#### [Job]
Reproduce the listing below verbatim, from the line with "Where should I click to: Select the No" to the line with "Action: point(76,142)", both included.

Start Provided records

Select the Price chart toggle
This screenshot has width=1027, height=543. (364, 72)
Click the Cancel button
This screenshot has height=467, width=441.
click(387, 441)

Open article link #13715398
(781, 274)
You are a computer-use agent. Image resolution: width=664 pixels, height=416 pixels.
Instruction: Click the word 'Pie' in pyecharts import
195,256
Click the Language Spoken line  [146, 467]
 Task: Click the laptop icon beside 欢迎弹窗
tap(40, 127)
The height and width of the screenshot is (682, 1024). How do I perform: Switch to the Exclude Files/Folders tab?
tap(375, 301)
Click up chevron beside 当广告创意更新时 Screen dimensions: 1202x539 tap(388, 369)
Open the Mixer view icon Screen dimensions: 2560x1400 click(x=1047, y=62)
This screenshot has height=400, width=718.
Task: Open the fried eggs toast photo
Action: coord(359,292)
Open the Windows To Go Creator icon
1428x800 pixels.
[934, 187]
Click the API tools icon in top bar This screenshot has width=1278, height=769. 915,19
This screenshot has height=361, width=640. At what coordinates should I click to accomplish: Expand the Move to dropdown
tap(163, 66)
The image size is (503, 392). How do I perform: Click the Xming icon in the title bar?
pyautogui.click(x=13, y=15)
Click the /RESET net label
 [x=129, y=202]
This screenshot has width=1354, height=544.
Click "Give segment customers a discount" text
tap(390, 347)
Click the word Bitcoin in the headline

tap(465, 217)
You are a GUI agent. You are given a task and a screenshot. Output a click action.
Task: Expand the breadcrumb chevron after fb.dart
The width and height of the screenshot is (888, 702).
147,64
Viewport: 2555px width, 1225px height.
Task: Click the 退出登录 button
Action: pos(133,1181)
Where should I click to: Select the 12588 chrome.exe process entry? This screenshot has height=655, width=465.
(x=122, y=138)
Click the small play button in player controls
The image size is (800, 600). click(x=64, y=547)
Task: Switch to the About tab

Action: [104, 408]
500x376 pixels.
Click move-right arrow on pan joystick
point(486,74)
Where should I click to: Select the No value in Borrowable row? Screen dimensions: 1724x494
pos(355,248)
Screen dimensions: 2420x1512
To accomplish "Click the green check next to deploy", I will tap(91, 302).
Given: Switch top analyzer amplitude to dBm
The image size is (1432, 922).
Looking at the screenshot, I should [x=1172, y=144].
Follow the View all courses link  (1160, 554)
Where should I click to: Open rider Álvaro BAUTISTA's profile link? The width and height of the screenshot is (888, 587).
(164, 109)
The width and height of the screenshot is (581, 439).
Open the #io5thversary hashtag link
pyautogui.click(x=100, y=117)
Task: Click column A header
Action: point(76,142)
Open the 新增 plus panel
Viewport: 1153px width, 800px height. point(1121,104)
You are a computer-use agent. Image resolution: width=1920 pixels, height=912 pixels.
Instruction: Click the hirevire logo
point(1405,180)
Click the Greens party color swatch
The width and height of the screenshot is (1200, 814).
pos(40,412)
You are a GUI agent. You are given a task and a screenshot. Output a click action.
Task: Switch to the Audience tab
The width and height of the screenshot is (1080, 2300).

End Provided records

#### [Finished task]
Where should I click to: Select the No value in Borrowable row? Screen dimensions: 1724x494
pos(355,248)
Screen dimensions: 2420x1512
To accomplish "Click the green check next to deploy", I will tap(91, 302).
Given: Switch top analyzer amplitude to dBm
The image size is (1432, 922).
Looking at the screenshot, I should [x=1172, y=144].
Follow the View all courses link  (1160, 554)
Where should I click to: Open rider Álvaro BAUTISTA's profile link? The width and height of the screenshot is (888, 587).
(164, 109)
The width and height of the screenshot is (581, 439).
Open the #io5thversary hashtag link
pyautogui.click(x=100, y=117)
Task: Click column A header
Action: point(76,142)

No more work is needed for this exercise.